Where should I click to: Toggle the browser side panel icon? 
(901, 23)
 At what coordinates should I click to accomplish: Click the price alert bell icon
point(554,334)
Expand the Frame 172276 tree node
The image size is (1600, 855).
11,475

------------------------------------------------------------

_EXERCISE OBJECTIVE:_ Now repeat the data exactly, keeping every line.

_EXERCISE RESULT:_
Where should I click to: Toggle the browser side panel icon? 
(901, 23)
 At what coordinates should I click to accomplish: Click the price alert bell icon
point(554,334)
Expand the Frame 172276 tree node
The image size is (1600, 855).
11,475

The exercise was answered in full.